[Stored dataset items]
....
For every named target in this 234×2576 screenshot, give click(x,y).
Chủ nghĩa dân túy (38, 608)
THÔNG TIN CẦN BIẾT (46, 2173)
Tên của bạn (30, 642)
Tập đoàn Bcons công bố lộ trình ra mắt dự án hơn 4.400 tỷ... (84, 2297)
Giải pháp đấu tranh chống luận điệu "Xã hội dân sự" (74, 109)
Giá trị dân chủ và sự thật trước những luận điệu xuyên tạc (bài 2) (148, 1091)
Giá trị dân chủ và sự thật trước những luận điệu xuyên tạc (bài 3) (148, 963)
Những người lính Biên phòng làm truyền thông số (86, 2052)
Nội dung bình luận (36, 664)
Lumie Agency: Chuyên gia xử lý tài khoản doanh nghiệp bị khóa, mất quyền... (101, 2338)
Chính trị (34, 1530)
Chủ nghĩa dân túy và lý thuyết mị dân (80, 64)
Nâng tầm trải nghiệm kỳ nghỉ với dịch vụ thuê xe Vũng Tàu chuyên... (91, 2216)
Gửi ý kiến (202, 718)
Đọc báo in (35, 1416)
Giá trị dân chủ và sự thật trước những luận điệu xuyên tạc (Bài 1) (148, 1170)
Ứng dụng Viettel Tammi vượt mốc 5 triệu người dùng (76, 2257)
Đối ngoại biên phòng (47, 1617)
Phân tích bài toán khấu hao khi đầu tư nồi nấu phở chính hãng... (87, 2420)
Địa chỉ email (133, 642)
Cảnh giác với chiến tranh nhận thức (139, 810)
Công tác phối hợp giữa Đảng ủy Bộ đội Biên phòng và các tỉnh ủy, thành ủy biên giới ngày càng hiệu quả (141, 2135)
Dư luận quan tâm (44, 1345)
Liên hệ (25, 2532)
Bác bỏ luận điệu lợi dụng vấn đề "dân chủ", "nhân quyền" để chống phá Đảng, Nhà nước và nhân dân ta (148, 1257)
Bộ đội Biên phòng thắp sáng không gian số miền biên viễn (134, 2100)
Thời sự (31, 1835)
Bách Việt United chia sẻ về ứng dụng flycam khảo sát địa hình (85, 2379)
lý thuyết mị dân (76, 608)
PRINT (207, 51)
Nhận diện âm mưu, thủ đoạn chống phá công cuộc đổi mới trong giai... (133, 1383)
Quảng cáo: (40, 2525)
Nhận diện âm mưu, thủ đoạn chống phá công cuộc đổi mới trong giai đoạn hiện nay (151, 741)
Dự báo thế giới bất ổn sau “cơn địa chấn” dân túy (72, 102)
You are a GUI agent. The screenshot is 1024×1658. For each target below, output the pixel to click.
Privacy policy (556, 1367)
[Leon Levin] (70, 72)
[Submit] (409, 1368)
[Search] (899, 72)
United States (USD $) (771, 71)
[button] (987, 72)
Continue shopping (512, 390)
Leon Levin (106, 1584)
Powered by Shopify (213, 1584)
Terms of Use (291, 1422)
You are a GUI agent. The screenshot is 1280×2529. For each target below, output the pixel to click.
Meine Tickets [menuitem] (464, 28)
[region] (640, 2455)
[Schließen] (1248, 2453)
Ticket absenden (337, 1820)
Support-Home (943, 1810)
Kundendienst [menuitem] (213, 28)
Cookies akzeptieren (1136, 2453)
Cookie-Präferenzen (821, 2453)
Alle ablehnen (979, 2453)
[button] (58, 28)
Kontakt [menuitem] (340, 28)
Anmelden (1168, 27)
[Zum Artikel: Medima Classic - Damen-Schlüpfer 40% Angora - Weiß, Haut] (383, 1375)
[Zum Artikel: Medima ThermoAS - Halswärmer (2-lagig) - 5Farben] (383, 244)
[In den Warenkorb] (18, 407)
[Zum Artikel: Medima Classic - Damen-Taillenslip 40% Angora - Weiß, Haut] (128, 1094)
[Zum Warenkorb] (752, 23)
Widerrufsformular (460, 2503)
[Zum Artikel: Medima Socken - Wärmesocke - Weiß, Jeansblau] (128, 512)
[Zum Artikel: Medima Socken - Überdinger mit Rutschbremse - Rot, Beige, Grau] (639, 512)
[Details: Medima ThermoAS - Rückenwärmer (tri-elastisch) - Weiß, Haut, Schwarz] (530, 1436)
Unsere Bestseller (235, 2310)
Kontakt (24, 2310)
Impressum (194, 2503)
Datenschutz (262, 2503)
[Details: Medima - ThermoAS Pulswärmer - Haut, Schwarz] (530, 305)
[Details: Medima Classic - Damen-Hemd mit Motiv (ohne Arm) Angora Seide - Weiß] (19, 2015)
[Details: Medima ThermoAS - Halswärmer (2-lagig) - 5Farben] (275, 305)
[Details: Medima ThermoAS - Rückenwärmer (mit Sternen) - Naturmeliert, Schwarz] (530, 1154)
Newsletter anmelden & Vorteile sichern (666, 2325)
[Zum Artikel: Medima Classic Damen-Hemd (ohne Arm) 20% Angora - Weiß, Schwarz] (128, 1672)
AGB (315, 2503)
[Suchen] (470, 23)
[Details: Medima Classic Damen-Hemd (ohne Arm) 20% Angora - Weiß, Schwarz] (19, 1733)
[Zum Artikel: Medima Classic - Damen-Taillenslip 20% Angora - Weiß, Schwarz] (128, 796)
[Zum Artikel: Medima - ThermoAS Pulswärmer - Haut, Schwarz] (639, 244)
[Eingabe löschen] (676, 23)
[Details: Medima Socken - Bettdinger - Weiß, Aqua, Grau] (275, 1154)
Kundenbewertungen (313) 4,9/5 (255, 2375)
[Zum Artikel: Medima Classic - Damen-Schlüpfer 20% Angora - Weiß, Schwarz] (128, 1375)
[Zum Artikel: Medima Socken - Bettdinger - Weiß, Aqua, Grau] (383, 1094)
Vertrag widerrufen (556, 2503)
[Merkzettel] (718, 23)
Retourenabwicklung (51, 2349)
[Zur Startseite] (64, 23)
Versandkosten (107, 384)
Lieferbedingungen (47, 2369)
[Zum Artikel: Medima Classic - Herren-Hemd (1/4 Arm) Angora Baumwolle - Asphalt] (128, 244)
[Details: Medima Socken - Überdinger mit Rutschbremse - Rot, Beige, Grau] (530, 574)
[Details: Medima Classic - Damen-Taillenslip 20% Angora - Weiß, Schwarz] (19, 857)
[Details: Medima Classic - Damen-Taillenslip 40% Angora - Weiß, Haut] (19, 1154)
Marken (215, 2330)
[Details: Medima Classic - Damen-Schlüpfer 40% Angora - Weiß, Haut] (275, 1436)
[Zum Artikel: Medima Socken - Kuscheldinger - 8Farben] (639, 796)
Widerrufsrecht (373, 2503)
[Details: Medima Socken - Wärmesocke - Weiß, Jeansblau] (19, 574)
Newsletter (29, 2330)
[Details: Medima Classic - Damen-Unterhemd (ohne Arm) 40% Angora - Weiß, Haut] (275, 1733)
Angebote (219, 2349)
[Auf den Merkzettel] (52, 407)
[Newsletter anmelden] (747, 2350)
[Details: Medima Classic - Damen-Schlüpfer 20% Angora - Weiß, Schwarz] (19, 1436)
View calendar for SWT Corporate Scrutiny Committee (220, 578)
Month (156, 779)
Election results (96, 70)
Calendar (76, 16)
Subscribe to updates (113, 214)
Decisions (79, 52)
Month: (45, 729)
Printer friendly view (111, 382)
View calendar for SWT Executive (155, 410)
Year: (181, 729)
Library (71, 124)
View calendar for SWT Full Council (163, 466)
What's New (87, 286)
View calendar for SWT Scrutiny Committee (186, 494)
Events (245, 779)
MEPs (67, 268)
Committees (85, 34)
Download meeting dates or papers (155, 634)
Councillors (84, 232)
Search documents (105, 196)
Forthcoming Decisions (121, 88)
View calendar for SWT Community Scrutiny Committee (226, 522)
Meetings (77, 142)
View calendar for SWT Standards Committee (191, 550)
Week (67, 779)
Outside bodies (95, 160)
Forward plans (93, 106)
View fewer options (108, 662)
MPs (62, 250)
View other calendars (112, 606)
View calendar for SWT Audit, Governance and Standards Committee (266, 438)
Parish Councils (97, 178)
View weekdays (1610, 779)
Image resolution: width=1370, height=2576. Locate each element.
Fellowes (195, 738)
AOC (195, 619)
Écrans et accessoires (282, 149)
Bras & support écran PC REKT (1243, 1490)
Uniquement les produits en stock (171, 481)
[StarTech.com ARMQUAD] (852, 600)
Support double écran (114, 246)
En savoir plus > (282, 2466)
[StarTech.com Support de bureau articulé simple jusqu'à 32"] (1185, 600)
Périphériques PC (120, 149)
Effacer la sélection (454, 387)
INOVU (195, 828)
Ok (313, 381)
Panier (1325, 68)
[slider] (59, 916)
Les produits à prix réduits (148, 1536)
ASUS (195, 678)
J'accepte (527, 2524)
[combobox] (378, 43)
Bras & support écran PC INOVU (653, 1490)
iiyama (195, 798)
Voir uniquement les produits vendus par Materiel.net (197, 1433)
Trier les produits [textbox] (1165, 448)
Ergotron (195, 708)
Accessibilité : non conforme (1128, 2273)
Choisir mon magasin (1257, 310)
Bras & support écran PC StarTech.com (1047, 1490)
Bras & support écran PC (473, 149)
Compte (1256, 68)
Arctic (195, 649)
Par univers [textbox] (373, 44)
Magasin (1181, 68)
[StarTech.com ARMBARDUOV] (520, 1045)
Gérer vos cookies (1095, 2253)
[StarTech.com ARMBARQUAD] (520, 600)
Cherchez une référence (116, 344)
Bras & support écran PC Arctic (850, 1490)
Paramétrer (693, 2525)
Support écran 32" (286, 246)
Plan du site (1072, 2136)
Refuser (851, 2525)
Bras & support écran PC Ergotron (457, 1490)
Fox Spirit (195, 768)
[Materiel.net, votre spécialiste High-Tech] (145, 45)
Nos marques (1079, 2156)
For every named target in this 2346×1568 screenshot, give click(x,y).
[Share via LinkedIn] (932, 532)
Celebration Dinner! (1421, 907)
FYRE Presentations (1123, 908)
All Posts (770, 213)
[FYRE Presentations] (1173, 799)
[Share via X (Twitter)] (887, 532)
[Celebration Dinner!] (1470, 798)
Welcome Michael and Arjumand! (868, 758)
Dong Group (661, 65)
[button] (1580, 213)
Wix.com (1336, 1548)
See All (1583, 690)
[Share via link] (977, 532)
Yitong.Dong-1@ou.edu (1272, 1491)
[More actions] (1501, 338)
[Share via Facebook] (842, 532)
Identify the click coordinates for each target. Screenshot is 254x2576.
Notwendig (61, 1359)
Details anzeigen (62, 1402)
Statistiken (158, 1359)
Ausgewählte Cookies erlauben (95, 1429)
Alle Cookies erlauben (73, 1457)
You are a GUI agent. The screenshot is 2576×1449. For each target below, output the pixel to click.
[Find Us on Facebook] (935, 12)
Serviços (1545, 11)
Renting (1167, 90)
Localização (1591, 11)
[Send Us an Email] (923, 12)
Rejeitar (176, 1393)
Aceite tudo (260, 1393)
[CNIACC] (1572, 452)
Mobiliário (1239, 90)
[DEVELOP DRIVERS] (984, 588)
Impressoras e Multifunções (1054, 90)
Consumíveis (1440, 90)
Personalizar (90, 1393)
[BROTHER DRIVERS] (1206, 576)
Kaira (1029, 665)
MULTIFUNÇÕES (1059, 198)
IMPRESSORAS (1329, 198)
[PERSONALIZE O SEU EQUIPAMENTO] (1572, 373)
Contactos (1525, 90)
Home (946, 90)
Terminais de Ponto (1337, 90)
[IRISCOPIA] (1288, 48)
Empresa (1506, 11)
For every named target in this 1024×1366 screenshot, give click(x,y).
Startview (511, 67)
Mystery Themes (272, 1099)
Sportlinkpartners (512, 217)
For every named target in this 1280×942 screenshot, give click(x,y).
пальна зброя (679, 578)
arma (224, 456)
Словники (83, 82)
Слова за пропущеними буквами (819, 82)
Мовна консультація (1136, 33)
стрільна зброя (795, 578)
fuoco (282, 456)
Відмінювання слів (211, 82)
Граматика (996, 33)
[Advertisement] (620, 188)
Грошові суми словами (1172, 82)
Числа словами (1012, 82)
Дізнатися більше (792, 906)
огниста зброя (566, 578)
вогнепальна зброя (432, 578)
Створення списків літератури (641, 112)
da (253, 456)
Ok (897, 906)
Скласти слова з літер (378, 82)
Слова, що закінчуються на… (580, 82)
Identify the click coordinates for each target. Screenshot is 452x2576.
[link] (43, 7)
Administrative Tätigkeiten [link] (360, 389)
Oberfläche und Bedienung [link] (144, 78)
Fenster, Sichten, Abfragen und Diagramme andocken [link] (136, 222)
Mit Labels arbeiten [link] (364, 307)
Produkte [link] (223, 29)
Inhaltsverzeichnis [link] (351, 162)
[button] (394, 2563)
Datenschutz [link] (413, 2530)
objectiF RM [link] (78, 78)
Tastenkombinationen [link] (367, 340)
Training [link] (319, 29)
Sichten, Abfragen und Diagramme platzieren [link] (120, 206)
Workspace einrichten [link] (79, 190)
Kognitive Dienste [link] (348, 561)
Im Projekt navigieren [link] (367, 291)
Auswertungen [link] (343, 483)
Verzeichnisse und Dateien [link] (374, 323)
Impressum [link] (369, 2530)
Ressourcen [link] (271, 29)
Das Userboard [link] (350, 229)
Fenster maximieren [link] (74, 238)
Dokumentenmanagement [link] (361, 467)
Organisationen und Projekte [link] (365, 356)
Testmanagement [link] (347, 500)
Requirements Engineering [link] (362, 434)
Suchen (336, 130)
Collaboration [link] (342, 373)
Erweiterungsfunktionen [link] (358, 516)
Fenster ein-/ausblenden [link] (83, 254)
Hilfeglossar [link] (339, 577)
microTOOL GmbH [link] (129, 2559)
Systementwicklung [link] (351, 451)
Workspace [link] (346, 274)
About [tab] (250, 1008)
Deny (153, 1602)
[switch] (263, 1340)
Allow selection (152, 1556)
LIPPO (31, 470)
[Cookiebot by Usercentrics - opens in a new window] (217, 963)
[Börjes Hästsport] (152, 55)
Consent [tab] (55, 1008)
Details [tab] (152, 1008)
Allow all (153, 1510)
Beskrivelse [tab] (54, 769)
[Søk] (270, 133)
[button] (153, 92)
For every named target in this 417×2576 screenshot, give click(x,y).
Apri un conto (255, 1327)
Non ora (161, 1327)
....
What to produce: Every line that contains the string "Rutschbremse" should be copied from the entries.

Expected answer:
[Zum Artikel: Medima Socken - Überdinger mit Rutschbremse - Rot, Beige, Grau] (639, 512)
[Details: Medima Socken - Überdinger mit Rutschbremse - Rot, Beige, Grau] (530, 574)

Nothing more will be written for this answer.